Where were you born? Where did you grow up? I was born in San Antonio at the Nix Hospital, and I lived here until I was in my mid-20s, that was when I decided to leave in order to pursue my archaeological career.
What university did you earn your master’s in library science from?
I received my master’s from the University of North Texas.
What led you to working with archives?
As I was thinking about leaving archaeology, I thought working with archives would be a perfect segue into a very related field.
Can you tell us about a collection you have enjoyed working with?
That would have to be the Gloria Cadena Hispanic genealogy collection. Her research methodology included going south in “los archivos de Mexico” and collecting all the family history information and then making sure it was accessible to all folks here in San Antonio by donating the collection to the San Antonio Public Library. The fact that it is regularly being utilized has made such a difference for people researching their family history.
What is the best career advice you’ve ever received?
If you have a passion, pursue it, it will make you happy and it won’t feel like work. Beyond that, our library patrons are so appreciative when we can help them with an answer they may have been seeking for years and that allows them to have closure, it’s very fulfilling. ‘“Find a job you love, and you will never have to work a day in your life.”
What’s something you’ve recently learned about yourself?
Two things come to mind. First, a familial surname has ended up not being what I thought it was. Second, knowing that if I really want to learn something, I can learn it, I just need to do it, to dive right in, not just stick in a little toe.
What’s something that most people don’t know about you?

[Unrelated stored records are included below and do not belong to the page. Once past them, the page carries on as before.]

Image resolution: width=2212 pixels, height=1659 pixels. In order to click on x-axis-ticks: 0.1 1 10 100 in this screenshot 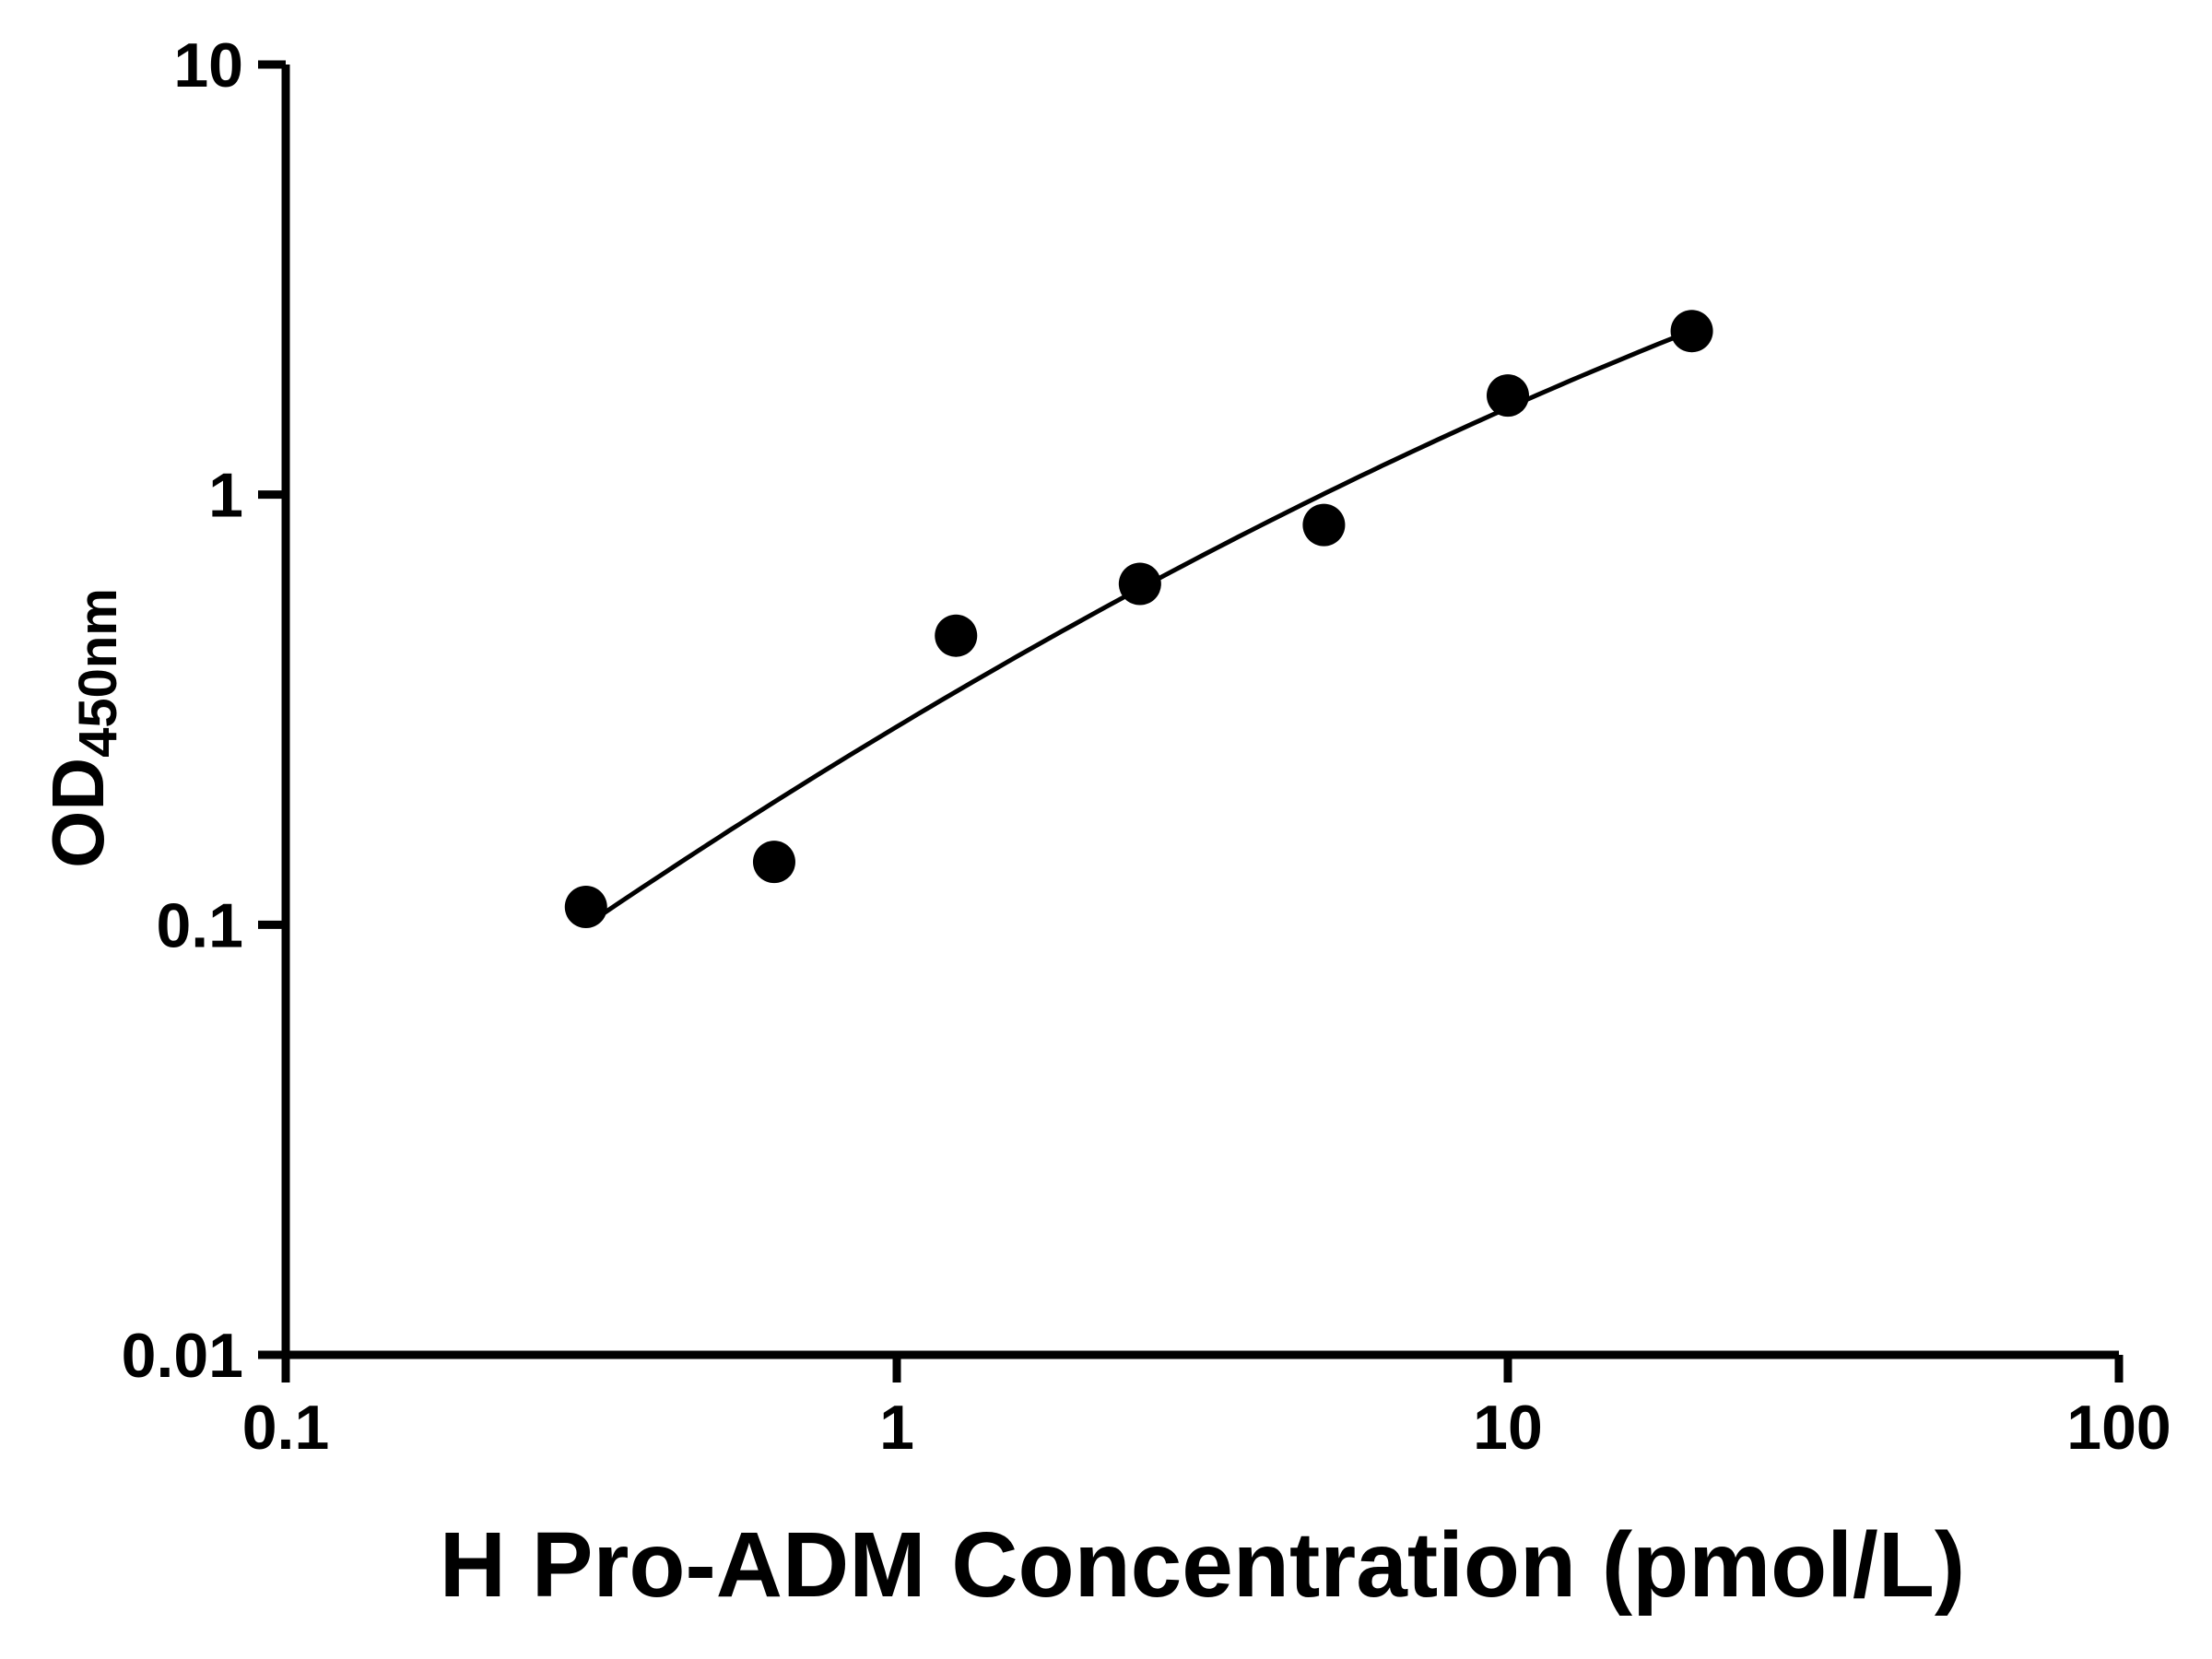, I will do `click(1206, 1409)`.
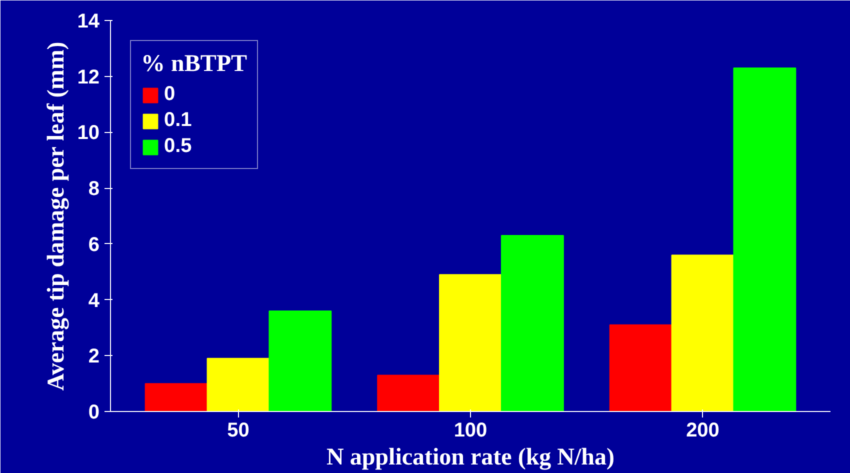 The image size is (850, 473). What do you see at coordinates (178, 146) in the screenshot?
I see `legend-label: 0.5` at bounding box center [178, 146].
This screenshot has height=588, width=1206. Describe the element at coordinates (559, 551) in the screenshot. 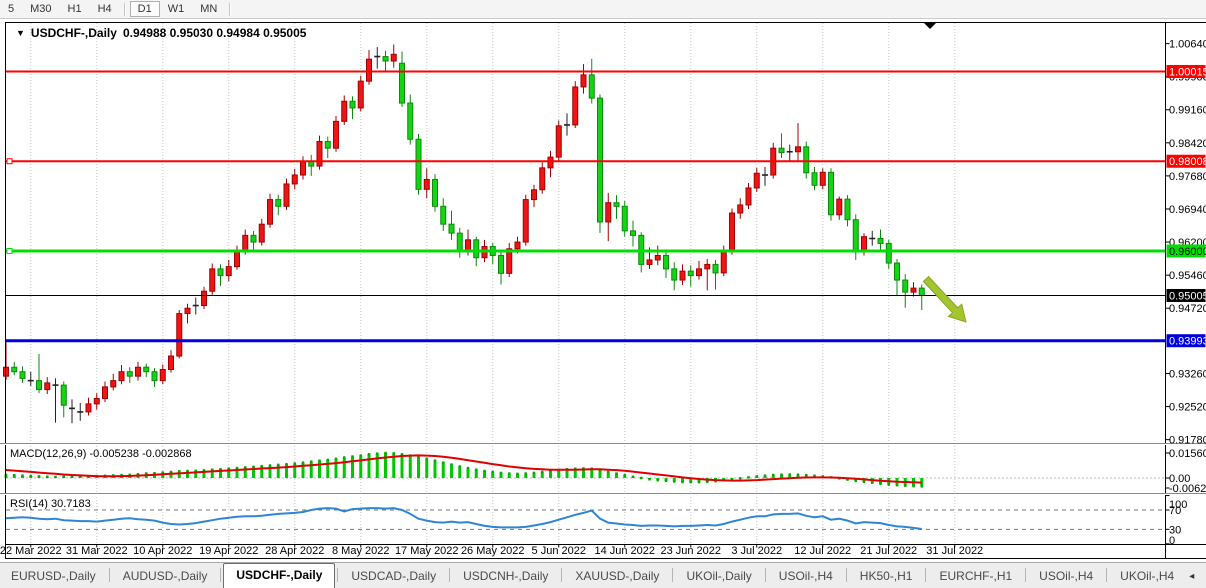

I see `date-tick-label: 5 Jun 2022` at that location.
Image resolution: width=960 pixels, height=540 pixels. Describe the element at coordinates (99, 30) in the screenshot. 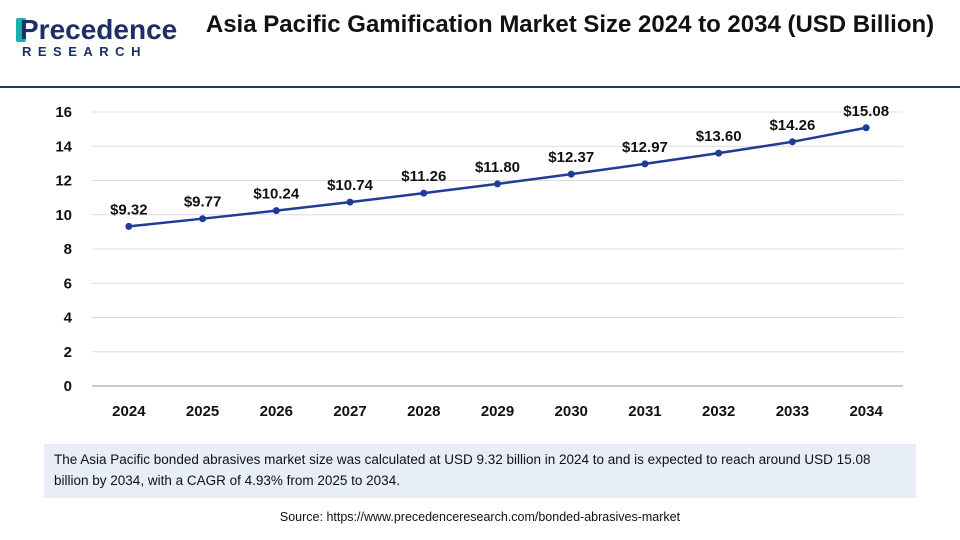

I see `logo-wordmark: Precedence` at that location.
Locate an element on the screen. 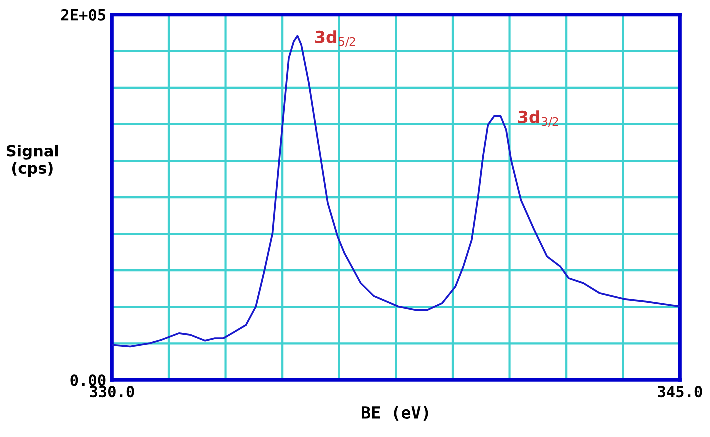 The height and width of the screenshot is (437, 710). y-tick-label: 0.00 is located at coordinates (88, 380).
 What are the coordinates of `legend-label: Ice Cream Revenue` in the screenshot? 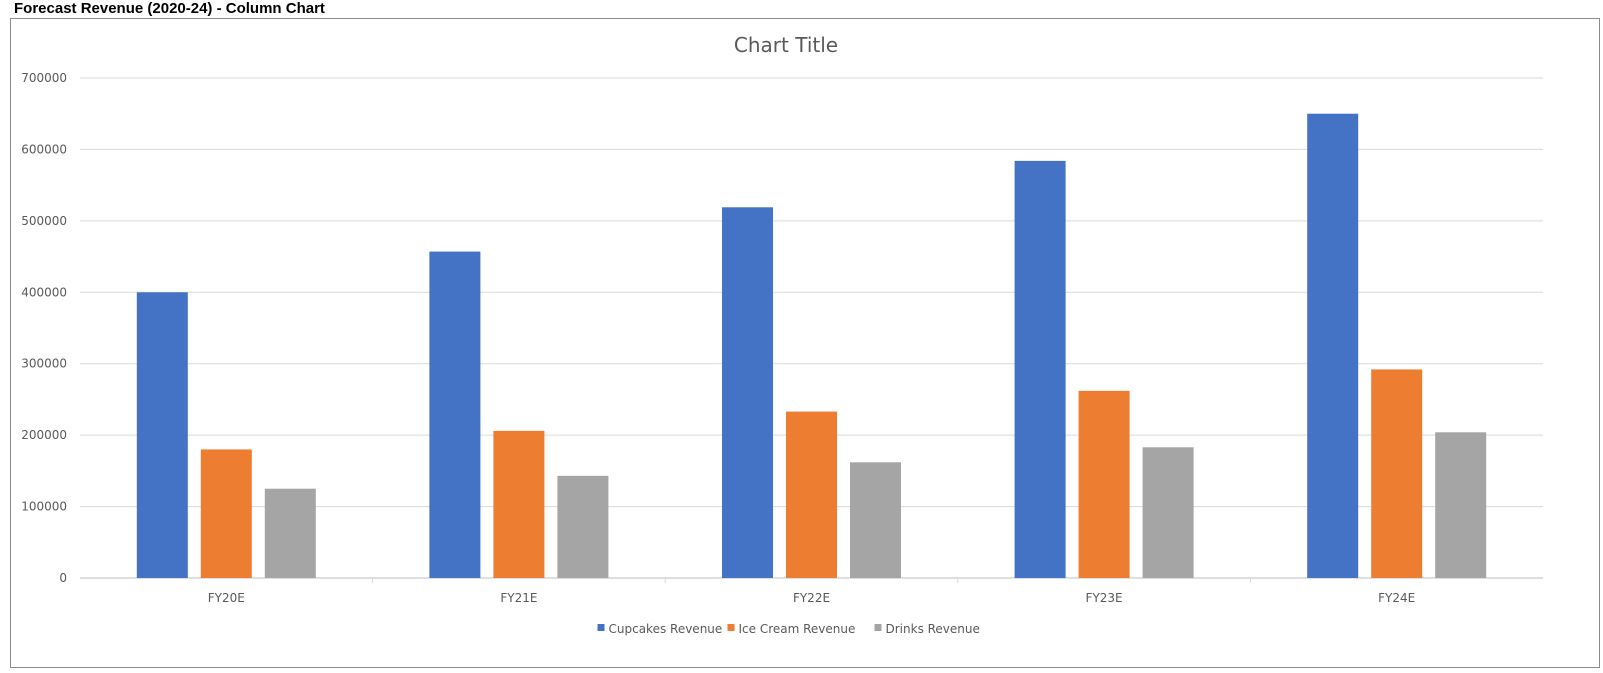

While I was in Hawaii doing archaeology, I thought about pursuing a PhD in World Religions. The multi-cultural diversity within the communities there that you are exposed to on a regular basis really opened my eyes to religions beyond Christianity.
What are you looking forward to most in your new role?
Archives are the gift of one generation to another, they reveal another story, I’m looking forward to perhaps collecting records of marginalized histories and connecting documents in the collection to one another.